The classical model for education “is one that has worked well for a couple of thousand years, and I’m confident it will here, too,” said Chapter Leader Sam Noel, who was part of the core of teachers who worked together at the HS for Law, Government and Justice in the Bronx before founding this new school.
Schuylerville has 100 9th-graders this year and will add about that same number each year until it has four grades. Sixteen students this year are English language learners, 18 have IEPs and all are eligible for free lunch.
Diane Donato, a special education teacher and the dean of academics, says that three of the school’s educators went to Catholic schools growing up. “We learned Latin, and you understand the English language because you know how it works,” she said. “Here, we see a lot of smart kids whose language, reading comprehension and writing skills are not on the level. We’re trying to fill in these gaps.”

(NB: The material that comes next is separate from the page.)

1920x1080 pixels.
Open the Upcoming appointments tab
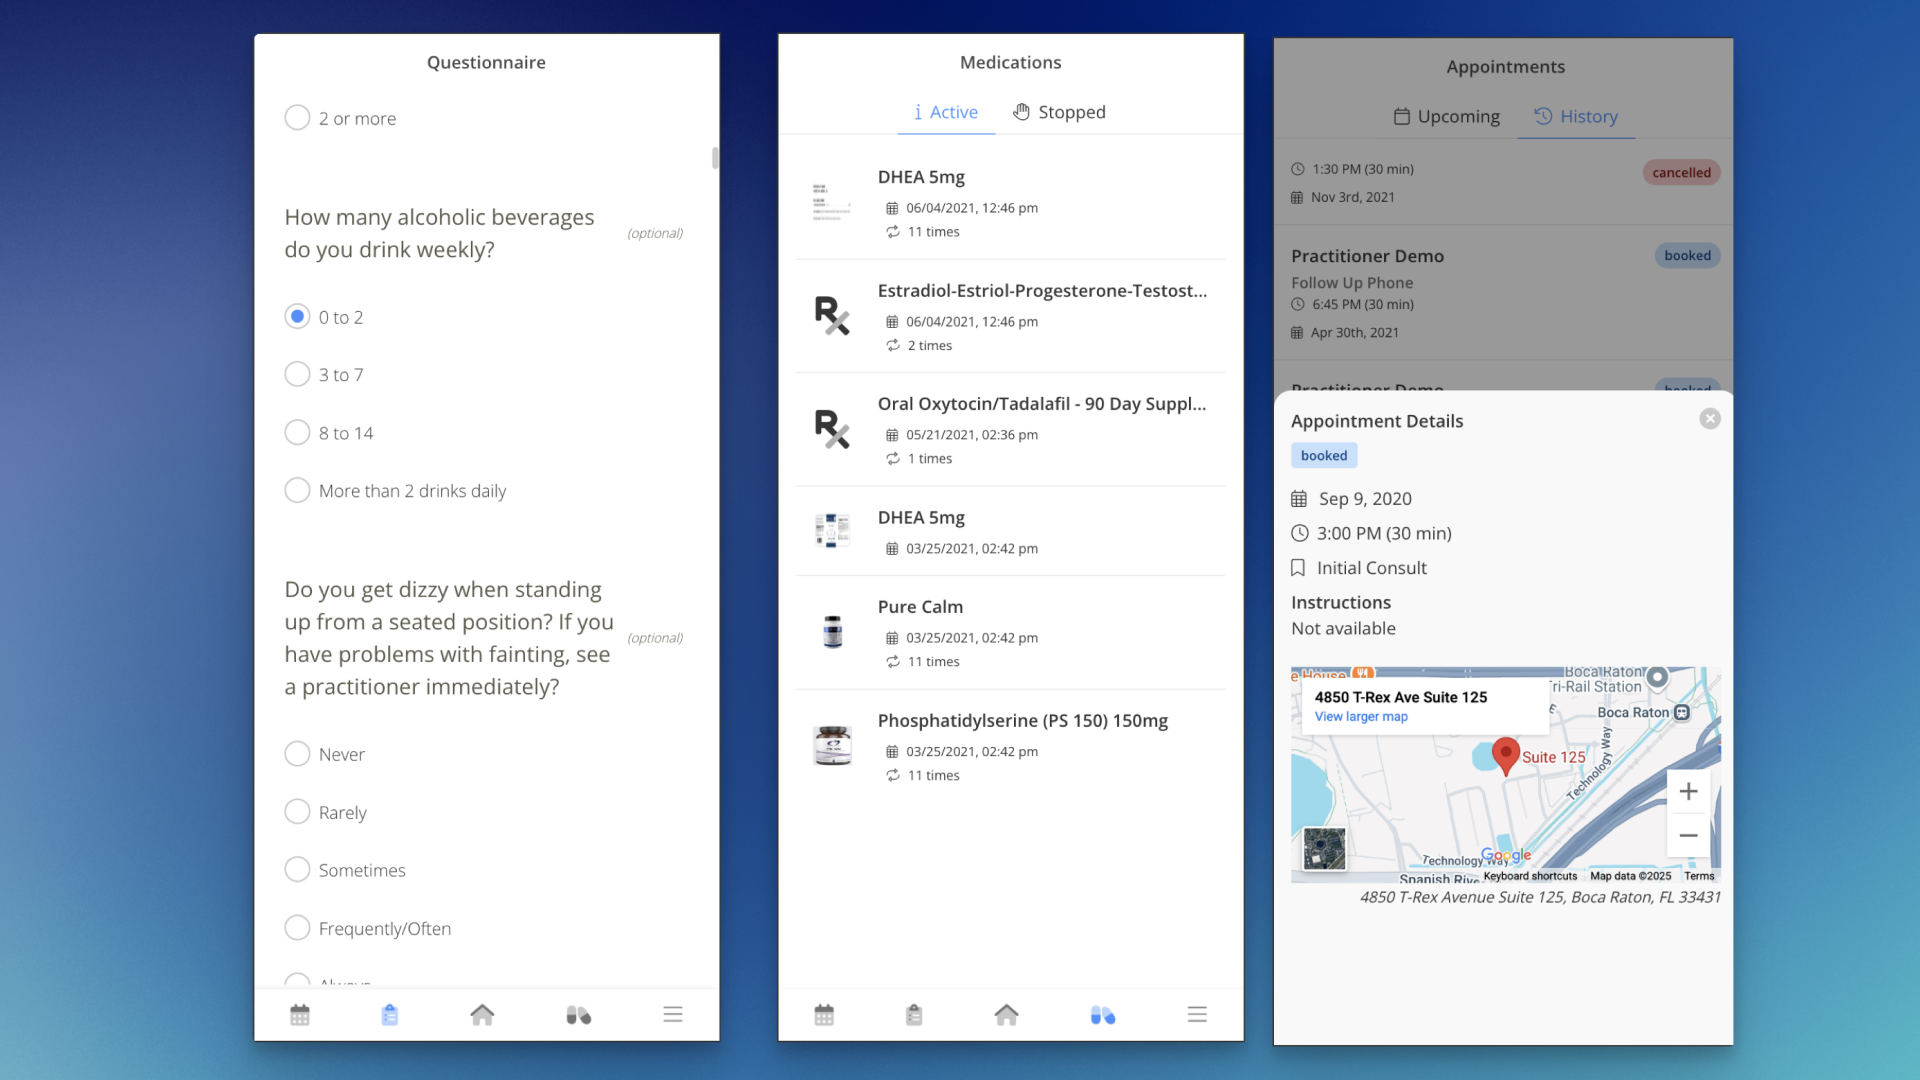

The school is grounded in the classical concept of the Trivium, which (if you know your Latin) includes three parts: foundations (grammar, vocabulary and basic skills); logic and debate; and rhetoric.
Over the course of four years, the students will study two years of Latin and four years of math and science, be taught speaking and debate in structured student-led Socratic seminars, and take an advisory in which teacher-mentors will help students connect their goals with the real-world steps they need to take in order to achieve them.
The incoming freshmen in Berroa’s class are serious and focused during the class discussion. “Mr. Berroa, he is awesome,” said Steven. “He puts things together in a modern way so that even if it’s hard to understand, we work it through piece by piece and it gets easy.”
In Ryan McCarty’s Literacy through Latin class, students are marshaling their arguments about how safe recreational marijuana is, based on information gleaned from an in-depth article in Scientific American. Following the class discussion, they will write essays using logic and expository sentences — the logic and debate pillar of their education.
“It’s all about the hook, getting students interested in a topic so you can turn bad discourse into actual knowledge,” McCarty said, describing his teaching philosophy.
In the Literacy through Latin class, Schuylerville students will also be studying the Latin roots of words, which could prove useful in decoding vocabulary words on the SATs and throughout their lives.
Principal Roberto Ossorio, who taught for 18 years before working with other educators to found Schuylerville and becoming its principal, said he and the teachers are trying to develop a collaborative culture. “That word gets tossed around a lot, but we want to get to its true meaning,” he said.
Ossorio says he encourages teachers to take academic risks with the support of ongoing professional development and feedback. “My job is to provide teachers with the resources they need,” he said.
Berroa, who previously taught at a charter school in the Bronx, said he came to Schuylerville because he wanted more professional development, more connection among the staff and more appreciation for his work.
When it comes to learning Latin, Berroa has found that some students are resistant at first. “But then they get that aha moment and you see a lightbulb pop in their eyes. They get it,” he said.
On one recent day, three students visited guidance counselor Ingrid Paulino in her office during their lunch period to discuss the school’s upcoming trip to Harvard University, just one of the many colleges they will visit during their years at Schuylerville.
“Students come here and tell me the school’s like a second home,” Paulino said. “I love it here for that same reason.”
UFT Bronx HS Representative Eliu Lara says Schuylerville is trying something unique. “It offers not only a classical education, but also a caring community where teachers and students know each other well,” he said.